Water begins its journey in a very high and pure state – is there anything more instantane­ously nourishing and life-giving than fresh mountain spring water? As it descends down, it may start to dissipate and lose its flow, never making it to the ocean. Alternati­vely, it might start to freely mix with whatever it encounters­, and become muddied and polluted as a result. What was once pure and benevolent can quickly become its exact opposite.

We understand this entire world to actually originate from and also be sustained by consciousn­ess. Our individual minds are streams descending from this pure and perfect Consciousn­ess (capitaliz­ed here because it refers to the Supreme Presence). The further away we move from our source, our minds also tend to dissipate – becoming so scattered that we lose our flow and purpose altogether­.

And, we too become filled with things that cloud and muddy us. The natural state of the mind is very powerful, creative, and pure, just like crystal-clear water. Remember how your mind was as a child – how curious, open, and forgiving? However, as we move through life, we inadverten­tly pick up all kinds of junk – some of which is dark, heavy, and totally toxic.

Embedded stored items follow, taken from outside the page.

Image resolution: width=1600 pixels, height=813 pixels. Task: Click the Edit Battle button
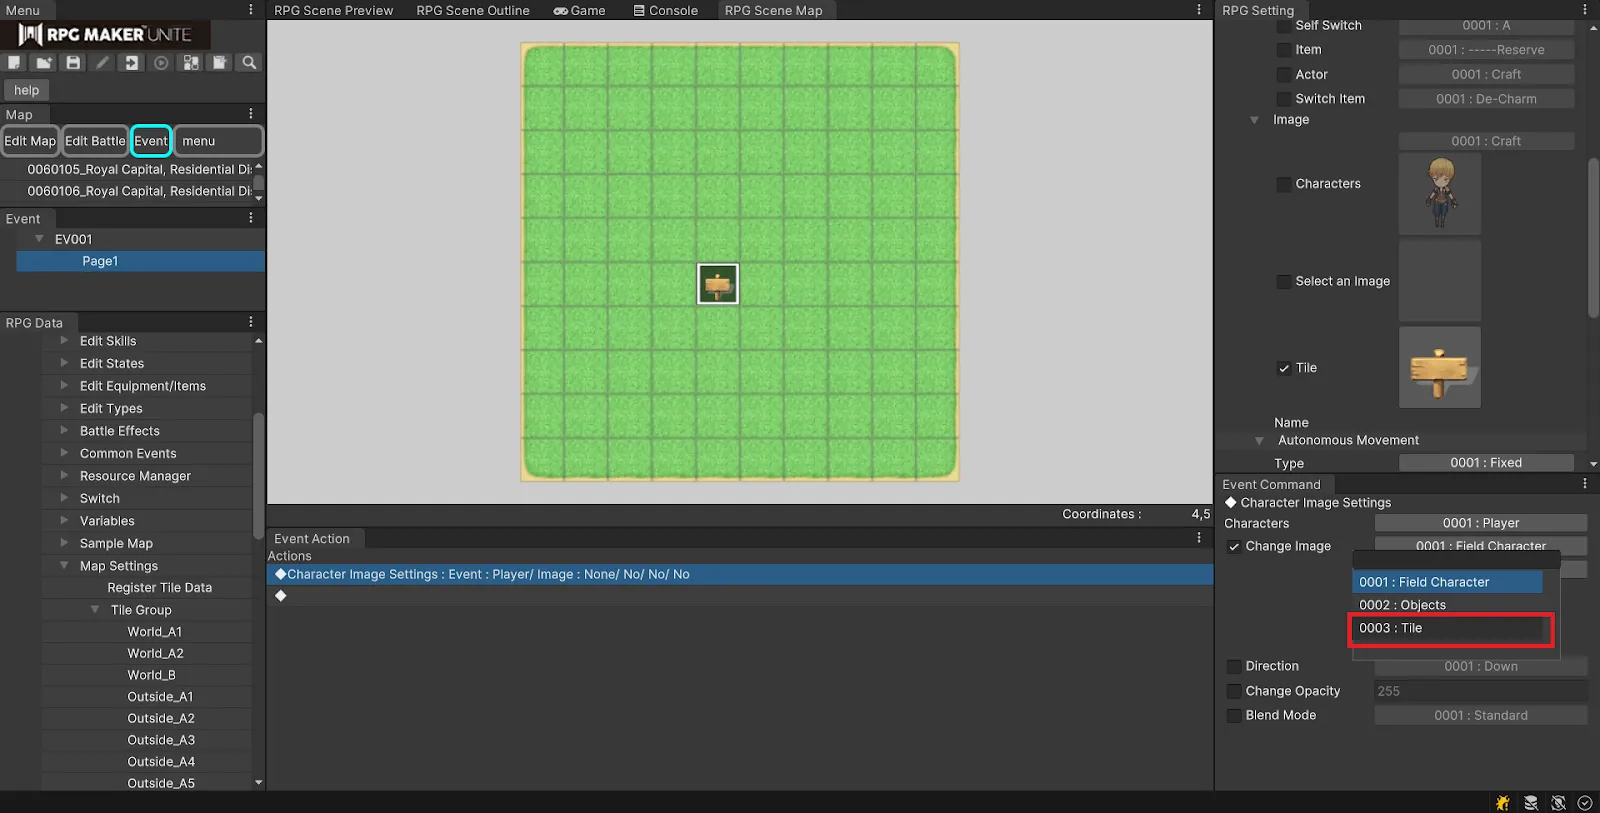coord(95,141)
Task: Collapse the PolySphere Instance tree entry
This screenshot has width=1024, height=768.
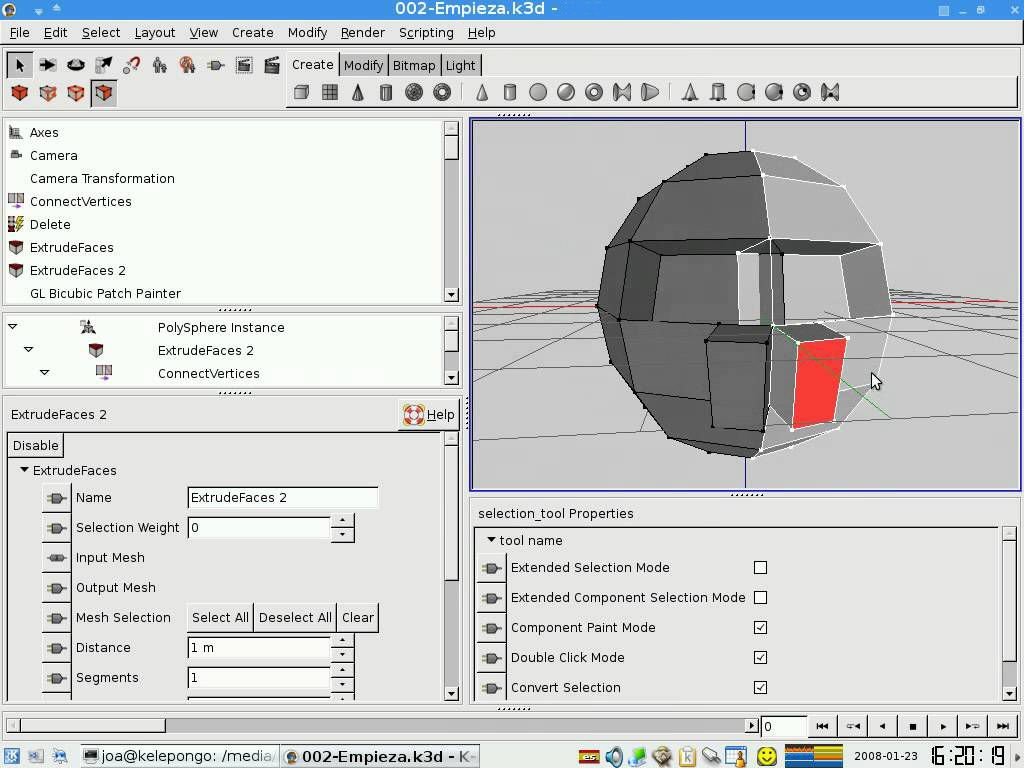Action: point(11,325)
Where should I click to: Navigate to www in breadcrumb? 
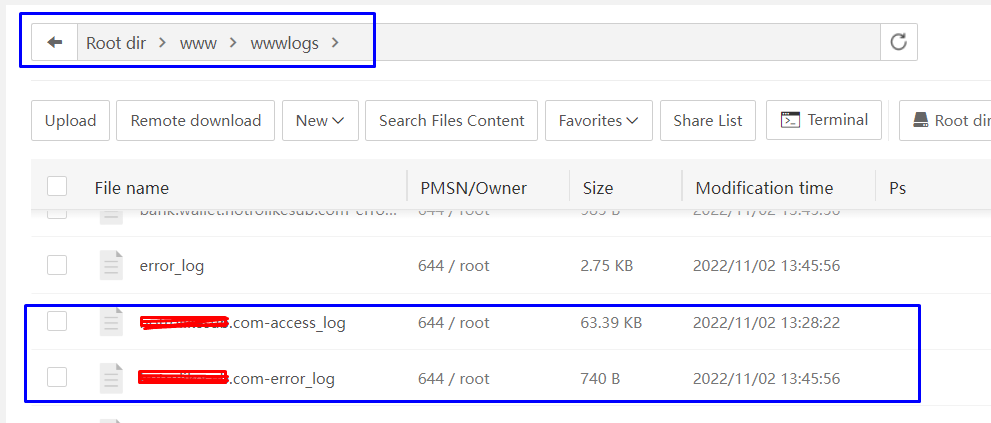[198, 43]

Like water, consciousn­ess also needs ground (bhūmi) to hold and direct its journey. It needs breath (prāṇa); it needs oxygen to stay healthy and flowing. If it has become too polluted, it needs fiery heat to help lift and separate it from what it has become entangled with. The word tapasya, austerity, connotes this sense of heat and going through the fire, and it is the fire of austerity that heals our consciousn­ess back to its natural and free state.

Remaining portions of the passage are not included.